The elegant tower rising 110 feet from the ground may not dwarf the skyscraper behind it, but the six-foot-tall bronze cross, vaulted windows, intricate carvings and bronze miniatures speak of great design and delicacy that outshines the modernity around it.
Daniels and Fisher Tower
This 1911 tower was once the tallest building between the Mississippi and California! This 325-foot-tall tower was built to resemble the Piazza San Marco tower in Venice, Italy, although that model predates this one by a thousand years or so.
Denver’s Daniels and Fisher Tower was built as an addition to the Daniels and Fisher Department Store on the corner of Arapahoe Street and 16th Street Mall. The 2 1/2-ton bell hanging above the observation deck is surrounded on the outside by four elaborate clock faces, and a grand observation deck offers unparalleled views of the city. Although it’s no longer a part of a store, the tower still serves as an elegant piece of architecture that’s open for both tours and elaborate events.
Union Station is one of Downtown Denver’s most recognizable pieces of architecture. Justifiably so, as it was one of the first buildings new visitors to the city would see when they arrived!
The station was built in 1881 but burned to the ground soon after in 1894. When the building was reconstructed in 1914, the new station was built to be larger and more elegant. Because the station served as the unofficial front door to the city of Denver, a massive arch was constructed over the entrance to the station in 1906, bearing the words “Welcome” on one side and “Mizpah” on the other, the latter signifying a strong bond between people separated by distance in the Hebrew language.

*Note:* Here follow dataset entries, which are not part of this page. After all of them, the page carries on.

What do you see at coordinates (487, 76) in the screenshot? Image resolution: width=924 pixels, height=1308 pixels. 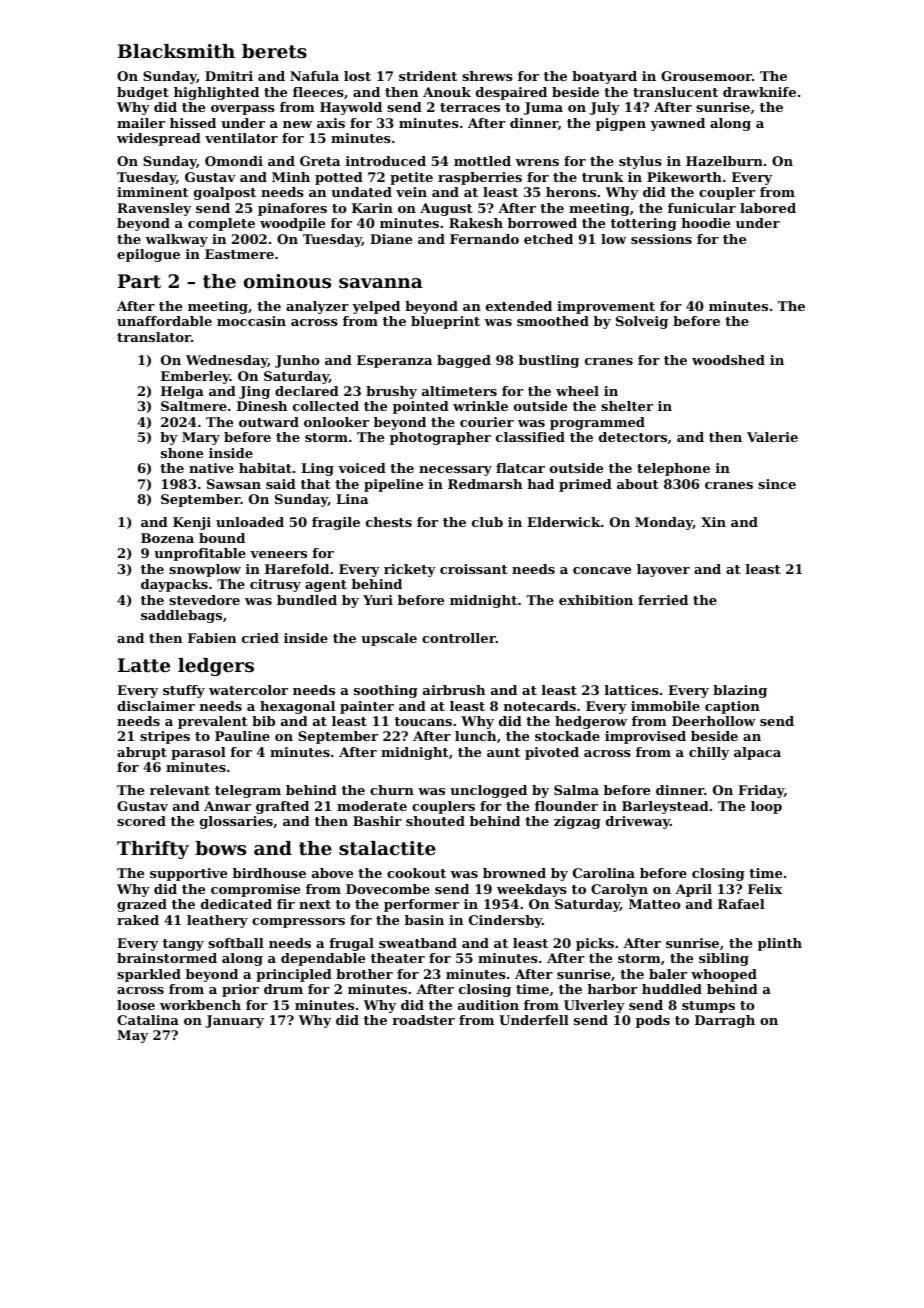 I see `shrews` at bounding box center [487, 76].
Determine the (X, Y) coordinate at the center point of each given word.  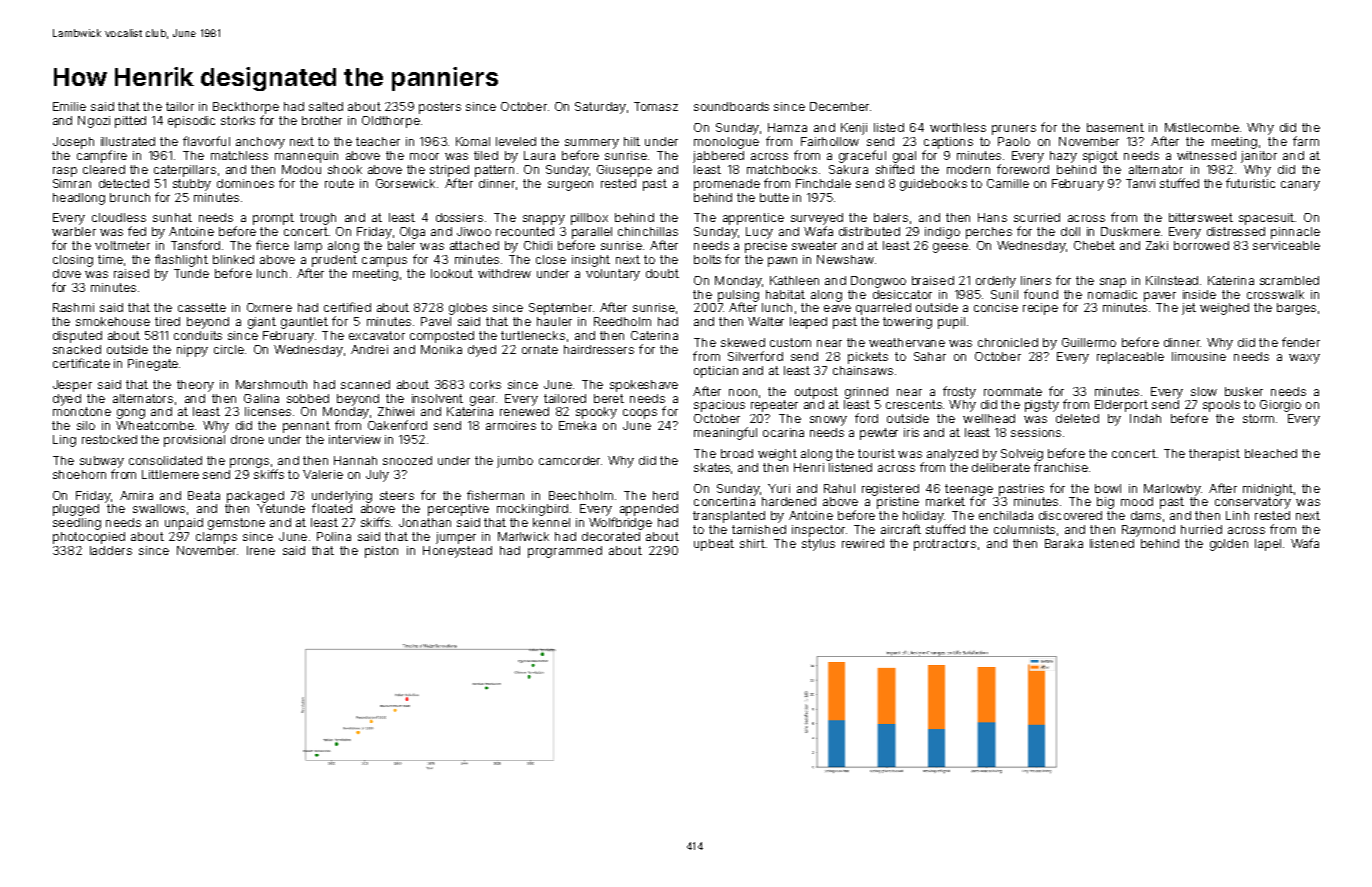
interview (355, 439)
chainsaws (863, 370)
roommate (1013, 391)
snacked (77, 349)
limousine (1199, 356)
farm (1306, 141)
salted (326, 106)
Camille (1008, 183)
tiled (486, 155)
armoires (511, 425)
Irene (261, 550)
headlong (79, 199)
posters (440, 108)
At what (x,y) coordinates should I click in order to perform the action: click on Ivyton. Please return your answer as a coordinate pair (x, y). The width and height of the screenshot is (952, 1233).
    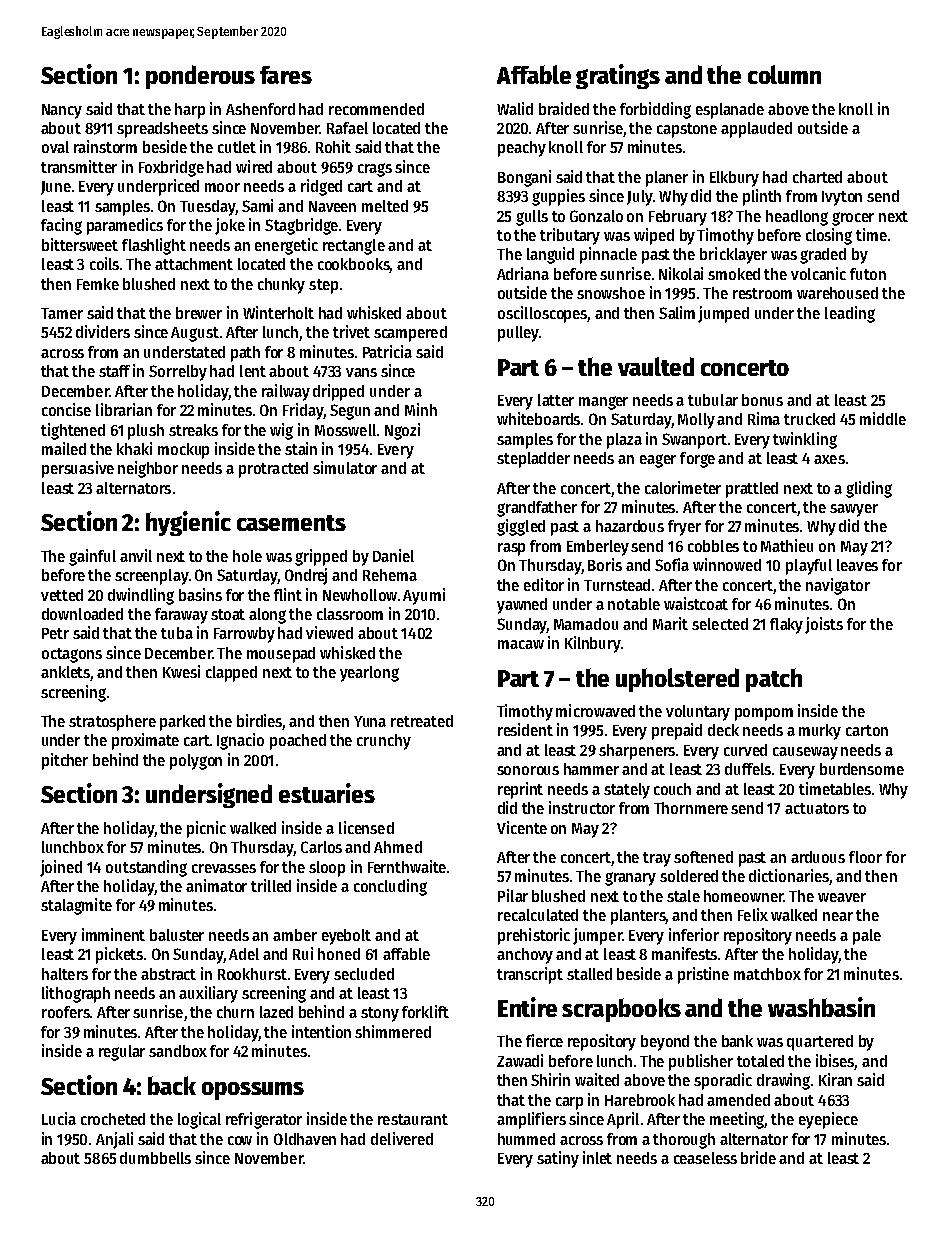
    Looking at the image, I should click on (842, 198).
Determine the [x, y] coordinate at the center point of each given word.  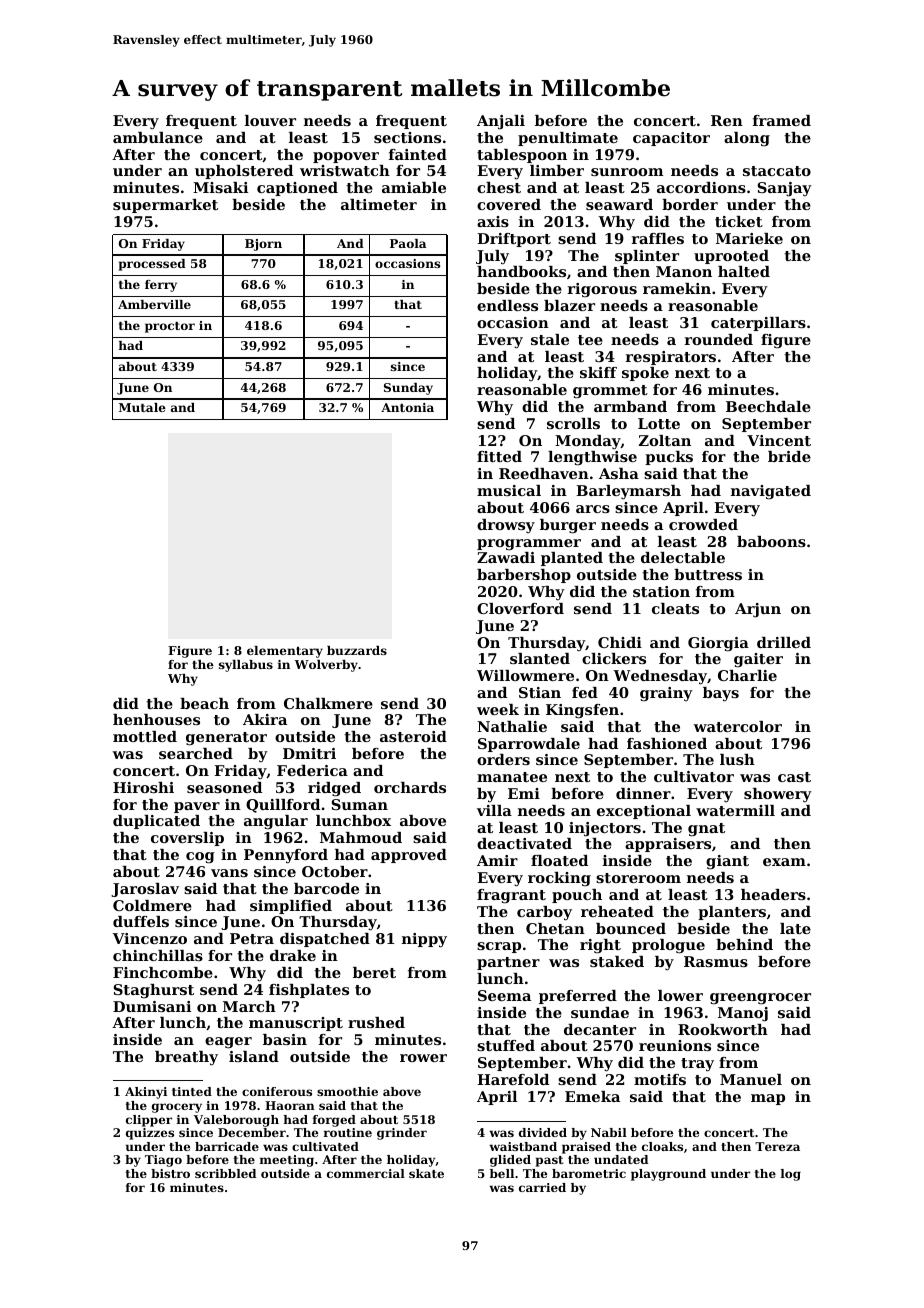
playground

Although the iconic arch no longer welcomes visitors to the city, Union Station is still well cared for and treated as an important part of Denver’s history. The station underwent a huge renovation in 2011, which introduced new restaurants, retail stores and a 112-room hotel to the old building.
Established in 1965 after a long history of construction and commercialism, this vibrant square was the first historic district in the city and is one of the most recognizable features in Downtown Denver.
Larimer Square, first named Larimer Street, is named after General Larimer, the founder of Denver who built the first home in the city. When Denver City, as it was called, officially became a chartered city, Larimer Street was the main street and the place to be for every socialite and gold digger in the area.
Those arriving in Denver for the gold and silver rushes in the late 19th century frequented Larimer Street, and when the industry began to slowly fall away, the street became home to speakeasies and “soft drink parlors” during Colorado’s prohibition.
Even as the city of Denver grew and upgraded rapidly around it, Larimer Street continued to host bars, pawn shops, second-hand stores and cheap hotels for decades. Until, that is, Denver socialite Dana Crawford started a campaign to refurbish and renovate Larimer Street and bring it into the 1960s.
Crawford, who also fought to save Union Station from demolition, established the Larimer Associates and was instrumental in the creation of the courtyards and storefronts that make Larimer Square the place it is today. The square was named as Denver’s first historic district in 1971, and it’s been the hotspot of downtown ever since!
Next time you take a stroll through Larimer Square, grab a bite to eat at Union Station or gaze up at the dome of the Colorado State Capitol, think about how much these buildings represent the history and land that makes Denver what it is today.